Researchers have learned why some glioblastomas, which are the most common type of brain cancer respond to immunotherapy.
The findings could help identify patients who are most likely to benefit from treatment with immunotherapy drugs and lead to the development of more broadly effective treatments.
The study, led by Raul Rabadan, PhD, professor of systems biology and biomedical informatics at Columbia University Vagelos College of Physicians and Surgeons, was published in the journal Nature Medicine.
Fewer than 1 in 10 patients with glioblastoma respond to immunotherapy, which has shown remarkable success in the last few years in treating a variety of aggressive cancers.
But there has been no way to know in advance which glioblastoma patients will respond.
Patients with glioblastoma are typically treated with surgery to remove as much of the tumour as possible, followed by radiation and chemotherapy.
Even with aggressive therapy, the prognosis is often grim, with a median survival of around 14 months.
Like many other cancers, glioblastomas are able to prevent the immune system from attacking cancer cells.
Cancers sometimes put the brakes on the immune system by acting on a protein called PD-1.
Immunotherapy drugs called PD-1 inhibitors are designed to release those brakes, unleashing the immune system.
Given the success of PD-1 inhibitors in other cancers, doctors were hopeful that the immunotherapy drugs would help patients with glioblastoma.

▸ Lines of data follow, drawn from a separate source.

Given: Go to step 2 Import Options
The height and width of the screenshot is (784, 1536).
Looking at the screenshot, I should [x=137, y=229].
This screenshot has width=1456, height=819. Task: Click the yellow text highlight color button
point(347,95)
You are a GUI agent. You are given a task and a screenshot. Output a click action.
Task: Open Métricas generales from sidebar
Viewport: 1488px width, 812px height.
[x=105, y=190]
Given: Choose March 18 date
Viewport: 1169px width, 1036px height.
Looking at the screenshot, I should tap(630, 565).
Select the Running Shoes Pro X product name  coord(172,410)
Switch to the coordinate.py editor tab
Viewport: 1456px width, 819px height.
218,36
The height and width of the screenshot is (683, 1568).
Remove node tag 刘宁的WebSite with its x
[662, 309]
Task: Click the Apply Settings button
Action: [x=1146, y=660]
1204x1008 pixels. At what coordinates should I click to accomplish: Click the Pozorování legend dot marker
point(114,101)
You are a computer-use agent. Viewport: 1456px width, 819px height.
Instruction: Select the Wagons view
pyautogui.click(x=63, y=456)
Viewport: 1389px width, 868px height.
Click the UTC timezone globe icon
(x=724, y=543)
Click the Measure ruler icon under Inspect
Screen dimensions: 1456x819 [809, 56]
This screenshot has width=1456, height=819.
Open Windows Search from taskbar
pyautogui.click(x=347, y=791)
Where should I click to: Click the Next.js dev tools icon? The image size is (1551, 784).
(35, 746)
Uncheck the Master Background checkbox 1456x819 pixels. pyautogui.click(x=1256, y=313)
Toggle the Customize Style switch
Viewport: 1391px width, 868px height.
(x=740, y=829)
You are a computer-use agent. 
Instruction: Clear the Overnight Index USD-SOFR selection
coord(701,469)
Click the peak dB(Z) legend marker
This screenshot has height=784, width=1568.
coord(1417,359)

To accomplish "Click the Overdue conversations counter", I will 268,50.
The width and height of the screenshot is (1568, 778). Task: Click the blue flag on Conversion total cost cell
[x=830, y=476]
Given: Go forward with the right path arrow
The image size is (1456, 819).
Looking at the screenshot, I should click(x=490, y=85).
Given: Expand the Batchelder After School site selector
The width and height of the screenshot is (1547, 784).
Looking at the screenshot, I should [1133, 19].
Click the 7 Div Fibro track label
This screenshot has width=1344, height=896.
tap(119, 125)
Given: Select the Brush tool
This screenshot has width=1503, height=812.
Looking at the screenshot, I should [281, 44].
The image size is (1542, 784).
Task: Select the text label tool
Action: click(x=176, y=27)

To understand why only a few of these tumours respond to the immunotherapy drugs, Rabadan's team took a comprehensive look at the tumour microenvironment (which includes the tumour itself and all of the cells that support it) in 66 glioblastoma patients before and after treatment with PD-1 inhibitors (nivolumab or pembrolizumab).
Of these, 17 patients had a response to the drugs of 6 months or longer.
Non-responsive tumours had more mutations in a gene called PTEN, which led to higher levels of macrophages (which include immune cells that usually help the body fight bacteria and other invaders).
But in glioblastoma, the macrophages release a number of growth factors that promote the survival and spread of cancer cells.
Cancer cells in tumours with PTEN mutations were also tightly clustered together, which may prevent immune cells from penetrating the tumour and its microenvironment.
Responsive tumours, on the other hand, had more mutations in a signalling pathway called MAPK, which helps regulate essential cellular functions.
"These mutations occurred before patients were treated with PD-1 inhibitors, so testing for the mutations may offer a reliable way to predict which patients are likely to respond to immunotherapy," said neuro-oncologist Fabio M. Iwamoto, MD, assistant professor of neurology at Columbia University Vagelos College of Physicians and Surgeons and a co-author of the study.
The study also suggests that glioblastoma patients with MAPK mutations may benefit more from immunotherapy if PD-1 inhibitors are combined with MAPK-targeted therapy, though the combination would require clinical testing.
MAPK-targeted therapies have been approved for metastatic melanoma and are currently being tested to treat other cancers.
"We're still at the very beginning of understanding cancer immunotherapy, particularly in glioblastoma," added Rabadan. "But our study shows that we may be able to predict which glioblastoma patients might benefit from this therapy. We've also identified new targets for treatment that could improve immunotherapy for all glioblastoma patients."